Extracting substring with regex in r, output list with matrix


I want to extract substrings from a string in r. I tested it with regex101, it does extract the substring I want to have, but it also matches every single other character in my string and gives me a list with a matrix, where it tries to match every single character in the string, but since it only matches a few, I get a lot of empty strings. I would like only the match as a result, no list or matrix or other.

I have a bibliography and want to extract every reference to a volume, an issue or a number (including the following numbers, roman and arabic). So it mathes Volume, Issue and Number 1 as well as I or II. Sometimes thre are multiple of those in my string as well (Volume 3, Issue 2). Can anyone tell me why it checks every single character?

This is my code so far:

string <- 'ABC  (2013c), Something Something Text (Volume II): Some more blabla, the usual, end of string'

pattern <- "[V|v]ol(?:ume)?\\s*(\\d+|(V?I{0,3}X?L?C{0,3}D?M?))|(?:\\s+(Issue|No|Nr|nr|no|Number)\\s*(\\d+|V?I{0,3}X?L?C{0,3}D?M?))?"
  matches <- str_match_all(string , pattern)

Solution

  • The main issue is that your pattern part after | is wrapped with an optional non-capturing group and even if all other typos are fixed, that problem still needs to be resolved.
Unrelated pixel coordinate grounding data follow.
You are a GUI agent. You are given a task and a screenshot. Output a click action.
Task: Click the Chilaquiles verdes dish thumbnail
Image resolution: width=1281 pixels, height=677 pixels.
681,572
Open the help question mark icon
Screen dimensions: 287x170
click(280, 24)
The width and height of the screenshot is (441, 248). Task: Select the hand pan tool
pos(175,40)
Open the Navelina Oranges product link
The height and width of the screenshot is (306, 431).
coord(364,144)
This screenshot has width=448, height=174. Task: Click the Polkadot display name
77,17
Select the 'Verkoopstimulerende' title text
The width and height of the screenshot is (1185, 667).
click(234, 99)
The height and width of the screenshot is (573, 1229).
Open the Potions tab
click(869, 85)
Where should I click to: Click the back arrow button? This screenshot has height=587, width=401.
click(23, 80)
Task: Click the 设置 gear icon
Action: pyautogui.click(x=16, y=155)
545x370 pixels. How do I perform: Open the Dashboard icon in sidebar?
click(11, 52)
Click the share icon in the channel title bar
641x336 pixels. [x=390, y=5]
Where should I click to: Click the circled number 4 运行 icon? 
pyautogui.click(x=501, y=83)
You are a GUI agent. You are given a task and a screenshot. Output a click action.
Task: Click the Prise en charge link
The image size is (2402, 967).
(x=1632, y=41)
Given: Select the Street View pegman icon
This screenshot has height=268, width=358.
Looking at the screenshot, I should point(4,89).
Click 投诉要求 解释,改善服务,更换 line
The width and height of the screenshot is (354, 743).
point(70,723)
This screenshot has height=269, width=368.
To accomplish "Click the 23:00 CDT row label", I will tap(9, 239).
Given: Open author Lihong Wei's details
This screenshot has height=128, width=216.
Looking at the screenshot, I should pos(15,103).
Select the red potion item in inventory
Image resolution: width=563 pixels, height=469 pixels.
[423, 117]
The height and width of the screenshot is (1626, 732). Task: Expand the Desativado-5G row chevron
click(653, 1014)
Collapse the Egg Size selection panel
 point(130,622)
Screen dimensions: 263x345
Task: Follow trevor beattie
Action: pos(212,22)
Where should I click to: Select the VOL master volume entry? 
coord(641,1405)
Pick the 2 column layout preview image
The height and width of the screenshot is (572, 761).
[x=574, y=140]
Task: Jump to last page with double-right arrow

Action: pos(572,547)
    The number matching part is the same on both ends of the OR operator, so you can merge both alternatives into one and simply use

    string <- 'ABC  (2013c), Something Something Text (Volume II): Some more blabla, the usual, end of string'
     
    rx <- paste0("\\b(?:[Vv]ol(?:ume)?|Issue|No|Nr|nr|no|Number)\\s*(?:\\d+|V?I{0,3}X?L?C{0,3}D?M?)")
    library(stringr)
    str_extract_all(string, rx)
    ## => [[1]]
    ##    [1] "Volume II"
    

    See the R demo online

    The pattern will look like

    \b(?:[Vv]ol(?:ume)?|Issue|No|Nr|nr|no|Number)\s*(?:\d+|V?I{0,3}X?L?C{0,3}D?M?)
    

    See the regex demo. Details:

    • \b - a word boundary
    • (?:[Vv]ol(?:ume)?|Issue|No|Nr|nr|no|Number) - vol, Vol, volume, Volume, Issue, No, Nr, nr, no or Number
    • \s* - zero or more whitespaces
    • (?:\d+|V?I{0,3}X?L?C{0,3}D?M?) - one or more digits or an optional V, then zero to three Is, then an optional X, an optional L, a C zero to three occurrences and then an optional D and an optional M.